- AIM OF THE EXERCISE -
Below are the records; print exactly the lines from the one with "The width and" through the last, both included, and leave the pictures out.

- MATERIAL TO PROCESS -
____
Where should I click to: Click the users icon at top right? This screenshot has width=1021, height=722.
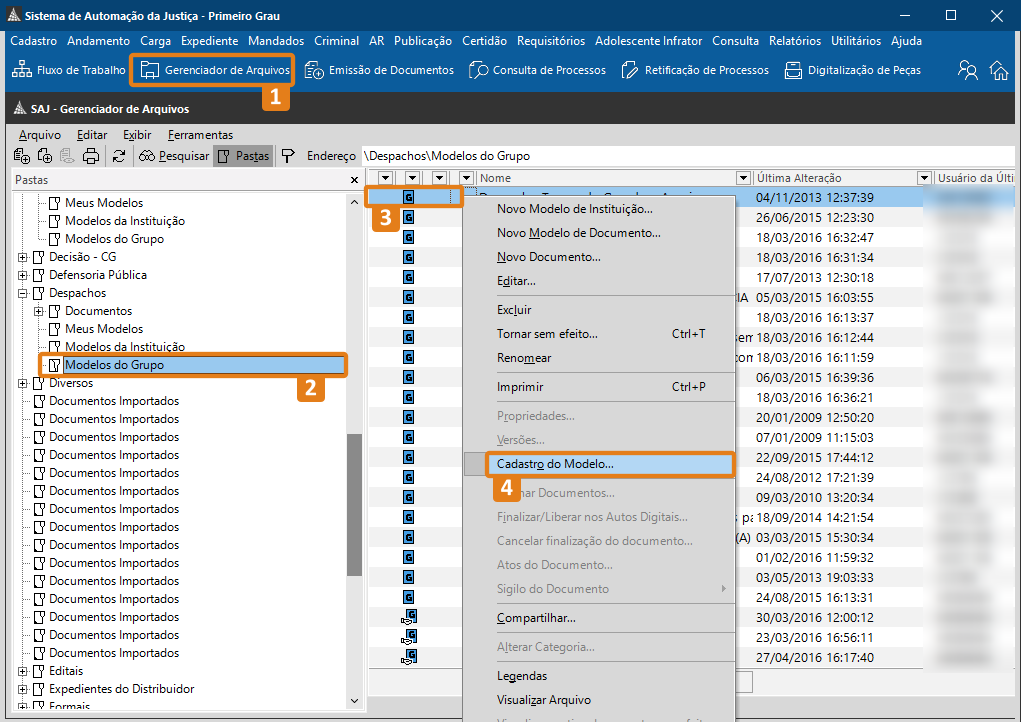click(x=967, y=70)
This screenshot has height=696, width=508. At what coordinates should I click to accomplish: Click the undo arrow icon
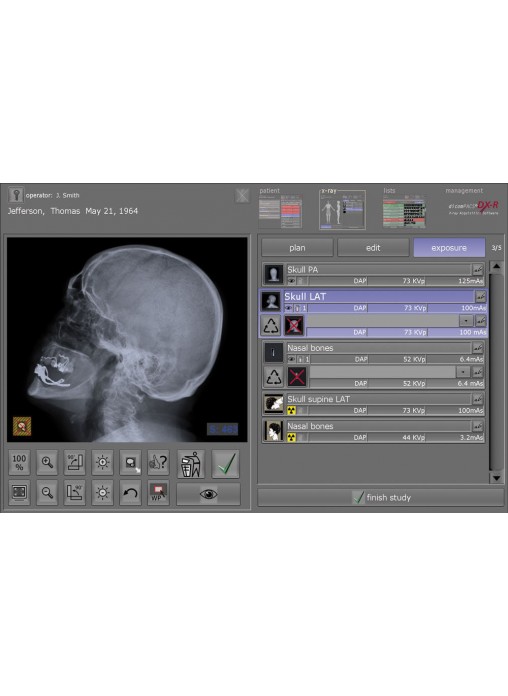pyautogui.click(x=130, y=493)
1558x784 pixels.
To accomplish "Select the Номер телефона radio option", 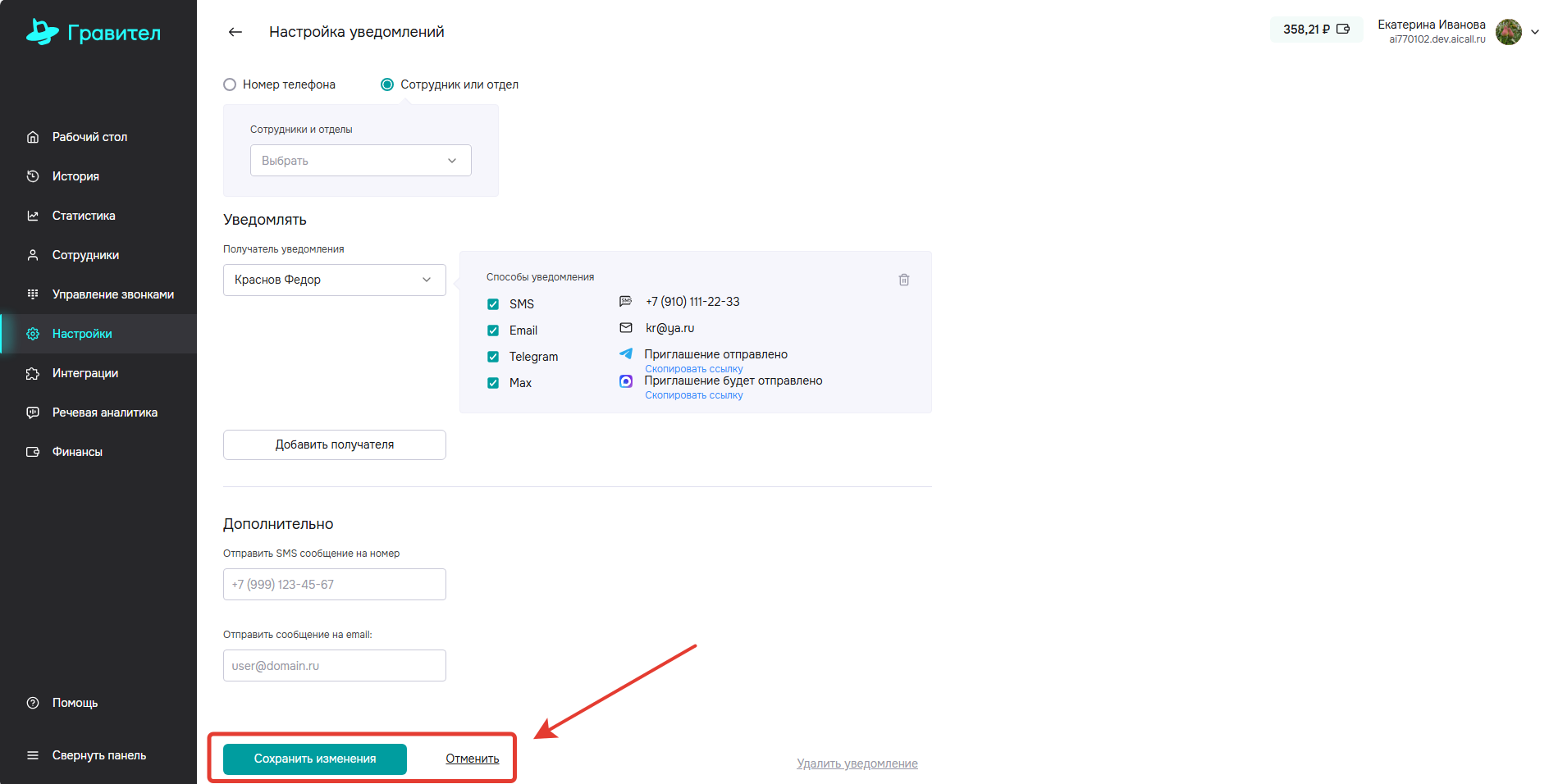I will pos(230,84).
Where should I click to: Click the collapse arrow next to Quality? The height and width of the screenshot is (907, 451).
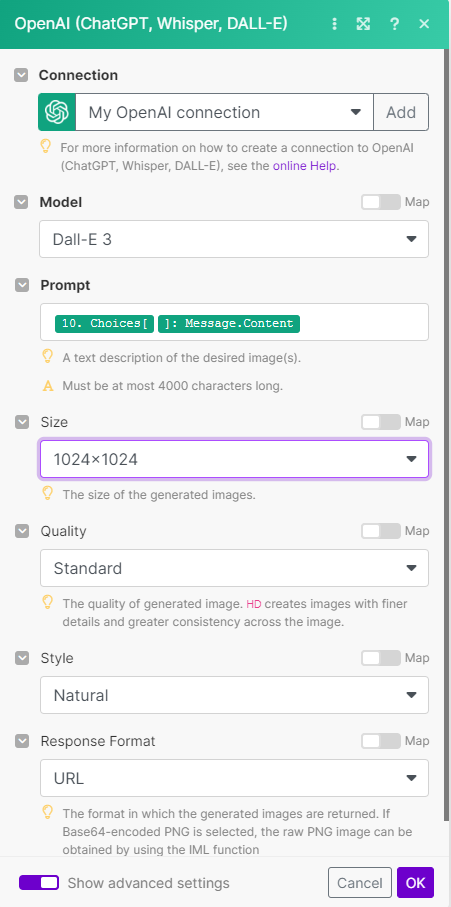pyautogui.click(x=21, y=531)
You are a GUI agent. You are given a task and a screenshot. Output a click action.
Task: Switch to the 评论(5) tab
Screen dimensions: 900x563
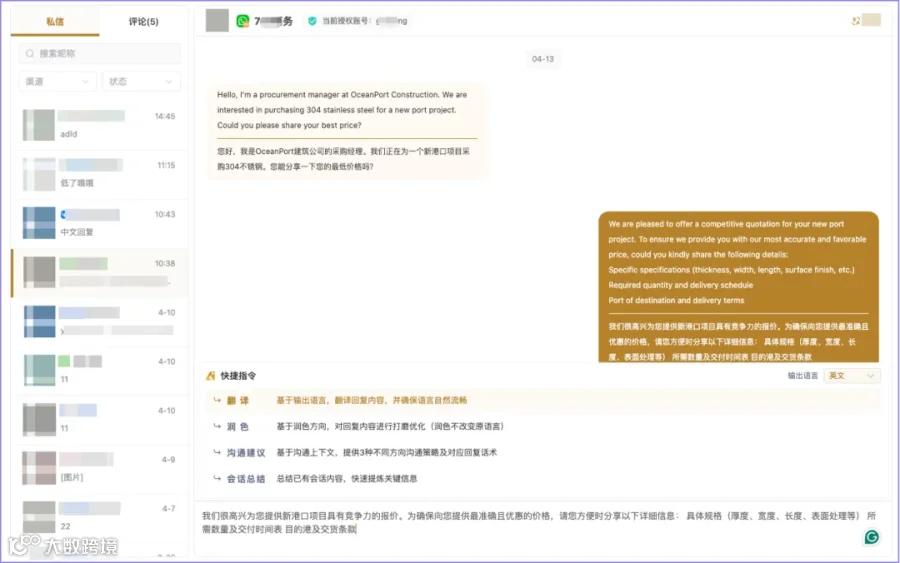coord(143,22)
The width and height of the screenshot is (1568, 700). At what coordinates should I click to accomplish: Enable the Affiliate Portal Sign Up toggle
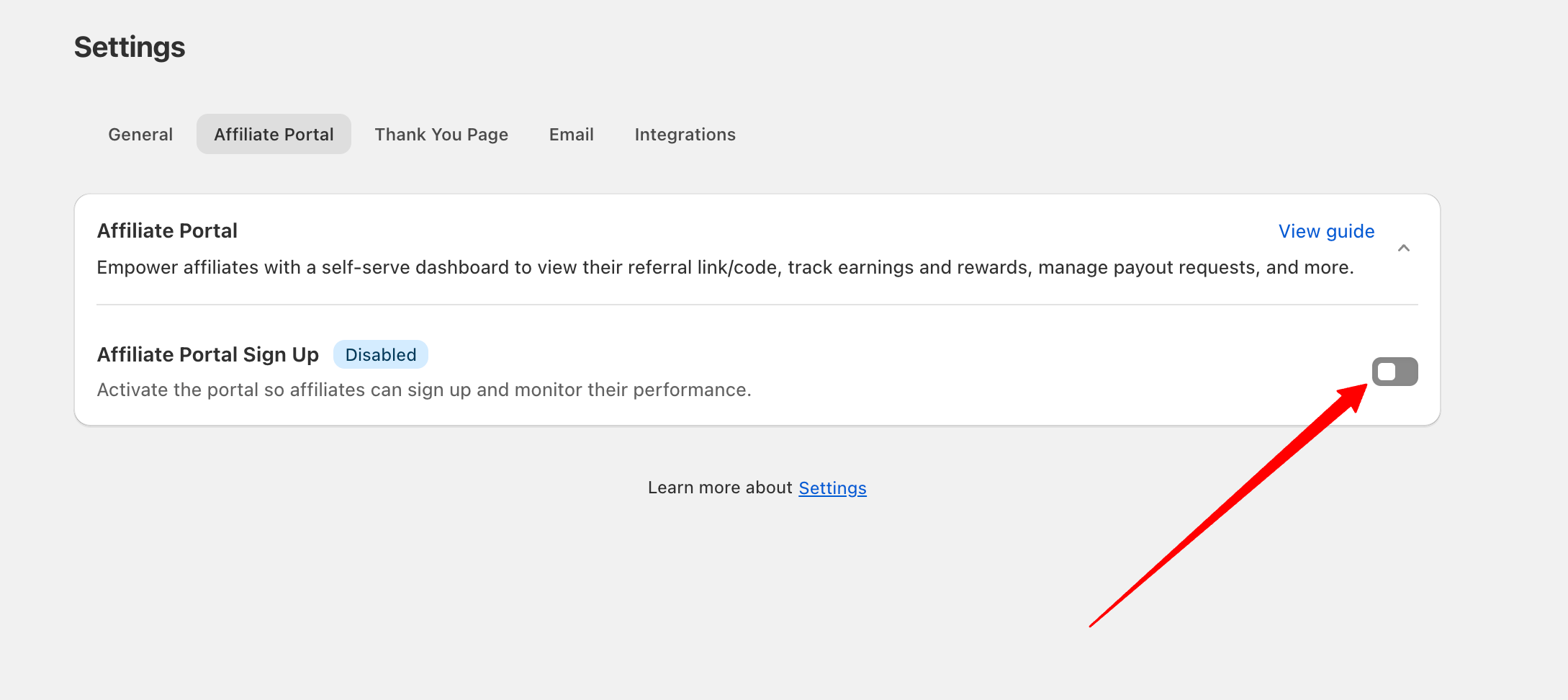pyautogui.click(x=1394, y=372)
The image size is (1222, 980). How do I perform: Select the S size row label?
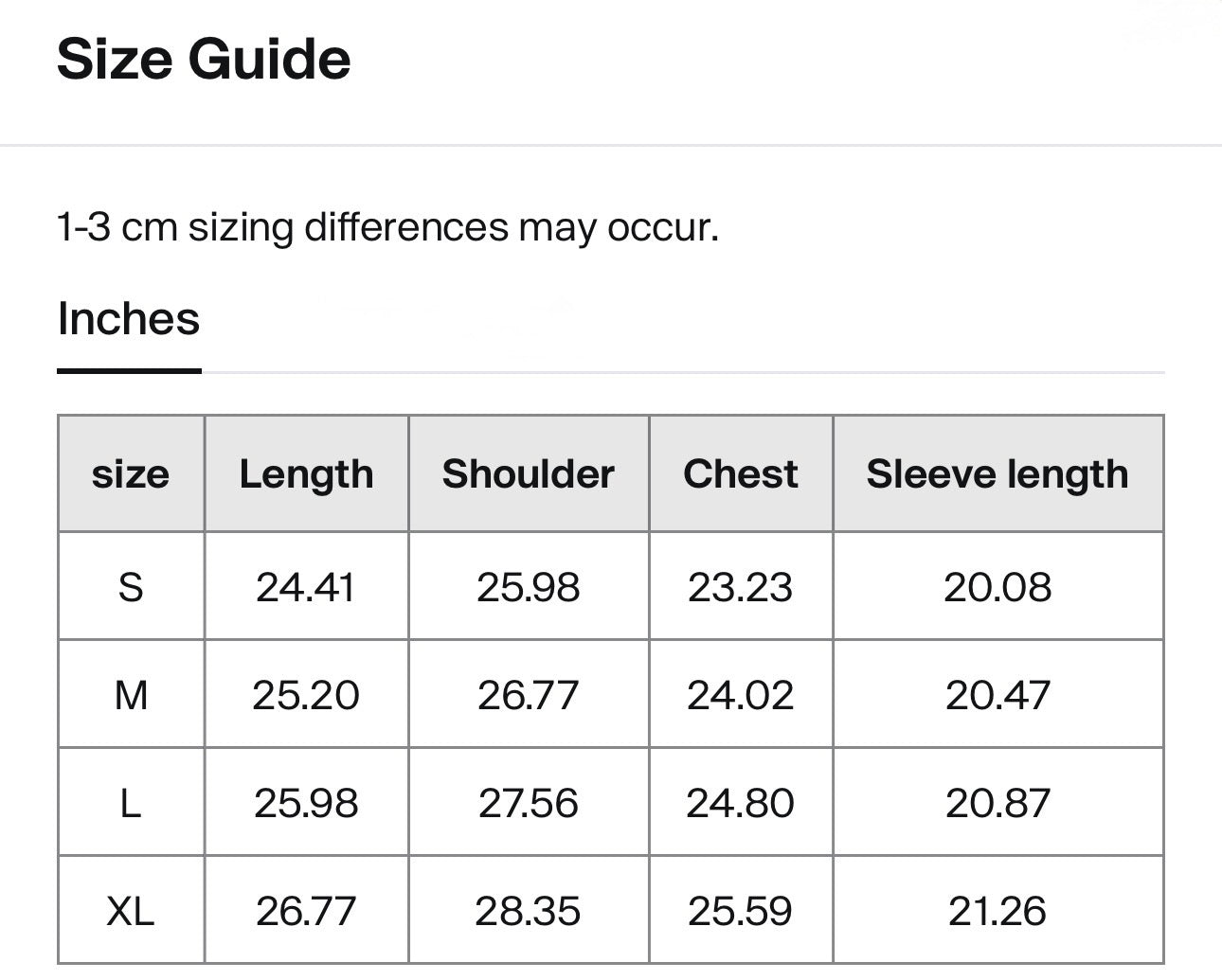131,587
____
- ANSWER SPACE -
The width and height of the screenshot is (1568, 700). At what coordinates should I click to accomplish: Enable the Affiliate Portal Sign Up toggle
pyautogui.click(x=1394, y=372)
The image size is (1222, 980). How do I perform: Select the S size row label?
131,587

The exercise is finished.